*INSTRUCTIONS TO FOLLOW*
Copy the items below word for word, starting at the line that contains "The width and height of the screenshot is (800, 689)." and ending at the line that contains "(x=67, y=456)".
# start of PROVIDED DATA
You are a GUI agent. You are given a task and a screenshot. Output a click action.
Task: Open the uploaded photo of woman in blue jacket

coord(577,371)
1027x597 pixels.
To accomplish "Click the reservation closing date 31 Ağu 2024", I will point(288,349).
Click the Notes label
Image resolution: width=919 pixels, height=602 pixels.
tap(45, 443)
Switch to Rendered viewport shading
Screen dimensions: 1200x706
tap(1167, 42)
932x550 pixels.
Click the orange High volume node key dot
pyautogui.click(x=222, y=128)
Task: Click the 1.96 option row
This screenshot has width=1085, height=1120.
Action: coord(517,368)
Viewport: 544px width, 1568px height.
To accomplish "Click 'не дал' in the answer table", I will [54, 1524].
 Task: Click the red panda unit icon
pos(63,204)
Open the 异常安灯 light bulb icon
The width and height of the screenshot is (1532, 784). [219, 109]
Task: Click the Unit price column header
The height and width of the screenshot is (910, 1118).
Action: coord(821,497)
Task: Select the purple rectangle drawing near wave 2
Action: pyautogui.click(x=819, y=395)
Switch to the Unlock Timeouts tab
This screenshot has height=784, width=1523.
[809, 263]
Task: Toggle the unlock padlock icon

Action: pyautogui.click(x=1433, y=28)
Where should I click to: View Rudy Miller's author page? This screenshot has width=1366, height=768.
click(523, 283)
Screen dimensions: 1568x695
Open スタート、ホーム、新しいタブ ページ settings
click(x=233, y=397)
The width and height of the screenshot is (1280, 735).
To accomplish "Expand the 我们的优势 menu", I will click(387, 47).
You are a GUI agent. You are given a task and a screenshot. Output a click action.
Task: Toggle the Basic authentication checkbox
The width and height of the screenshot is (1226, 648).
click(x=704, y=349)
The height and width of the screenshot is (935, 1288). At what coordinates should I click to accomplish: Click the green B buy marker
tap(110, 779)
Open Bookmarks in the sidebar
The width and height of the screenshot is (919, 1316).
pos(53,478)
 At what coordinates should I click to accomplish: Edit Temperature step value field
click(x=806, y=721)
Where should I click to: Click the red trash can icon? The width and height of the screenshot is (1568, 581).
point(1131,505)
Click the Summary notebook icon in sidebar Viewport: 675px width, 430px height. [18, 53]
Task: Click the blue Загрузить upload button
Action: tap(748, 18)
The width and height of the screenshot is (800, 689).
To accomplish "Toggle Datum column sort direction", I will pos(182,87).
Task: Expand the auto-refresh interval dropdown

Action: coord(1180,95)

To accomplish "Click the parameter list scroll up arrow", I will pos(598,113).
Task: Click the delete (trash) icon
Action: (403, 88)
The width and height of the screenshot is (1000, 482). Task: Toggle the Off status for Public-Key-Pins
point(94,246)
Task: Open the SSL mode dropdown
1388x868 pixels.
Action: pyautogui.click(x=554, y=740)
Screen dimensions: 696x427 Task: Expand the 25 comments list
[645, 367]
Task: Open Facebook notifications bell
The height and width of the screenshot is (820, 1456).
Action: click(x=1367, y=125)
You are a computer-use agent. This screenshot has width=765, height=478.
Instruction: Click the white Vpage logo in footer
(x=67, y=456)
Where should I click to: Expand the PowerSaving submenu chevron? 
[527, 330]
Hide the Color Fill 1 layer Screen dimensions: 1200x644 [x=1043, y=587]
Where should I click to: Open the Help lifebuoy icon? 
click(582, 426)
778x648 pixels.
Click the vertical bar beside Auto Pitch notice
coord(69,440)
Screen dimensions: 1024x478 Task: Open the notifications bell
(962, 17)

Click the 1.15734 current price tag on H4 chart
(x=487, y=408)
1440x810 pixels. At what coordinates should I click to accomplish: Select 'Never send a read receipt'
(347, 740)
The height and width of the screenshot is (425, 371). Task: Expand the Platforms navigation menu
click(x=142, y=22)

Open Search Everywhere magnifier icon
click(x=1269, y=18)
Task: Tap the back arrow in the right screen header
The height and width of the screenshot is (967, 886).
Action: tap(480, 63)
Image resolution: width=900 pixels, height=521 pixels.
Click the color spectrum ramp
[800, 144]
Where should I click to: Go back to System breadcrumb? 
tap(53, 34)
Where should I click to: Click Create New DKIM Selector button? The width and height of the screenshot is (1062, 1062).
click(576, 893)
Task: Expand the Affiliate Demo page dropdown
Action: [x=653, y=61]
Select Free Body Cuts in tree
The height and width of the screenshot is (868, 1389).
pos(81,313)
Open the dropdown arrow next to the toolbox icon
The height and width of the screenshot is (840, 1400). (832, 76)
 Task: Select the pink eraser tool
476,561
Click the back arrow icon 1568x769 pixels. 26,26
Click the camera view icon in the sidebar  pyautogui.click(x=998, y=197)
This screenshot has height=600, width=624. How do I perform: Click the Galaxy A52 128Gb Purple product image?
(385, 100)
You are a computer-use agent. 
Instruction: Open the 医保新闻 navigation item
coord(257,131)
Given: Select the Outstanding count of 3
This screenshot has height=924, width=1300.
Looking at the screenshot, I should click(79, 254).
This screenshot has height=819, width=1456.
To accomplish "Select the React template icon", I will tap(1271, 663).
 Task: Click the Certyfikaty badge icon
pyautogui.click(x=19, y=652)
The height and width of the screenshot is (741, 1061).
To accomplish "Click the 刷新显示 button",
# end of PROVIDED DATA
*TASK RESULT*
The width and height of the screenshot is (800, 689).
To accomplish "Toggle Datum column sort direction", I will pos(182,87).
Task: Expand the auto-refresh interval dropdown

Action: coord(1180,95)

To accomplish "Click the parameter list scroll up arrow", I will pos(598,113).
Task: Click the delete (trash) icon
Action: (403, 88)
The width and height of the screenshot is (1000, 482). Task: Toggle the Off status for Public-Key-Pins
point(94,246)
Task: Open the SSL mode dropdown
1388x868 pixels.
Action: pyautogui.click(x=554, y=740)
Screen dimensions: 696x427 Task: Expand the 25 comments list
[645, 367]
Task: Open Facebook notifications bell
The height and width of the screenshot is (820, 1456).
Action: click(x=1367, y=125)
You are a computer-use agent. This screenshot has width=765, height=478.
Instruction: Click the white Vpage logo in footer
(x=67, y=456)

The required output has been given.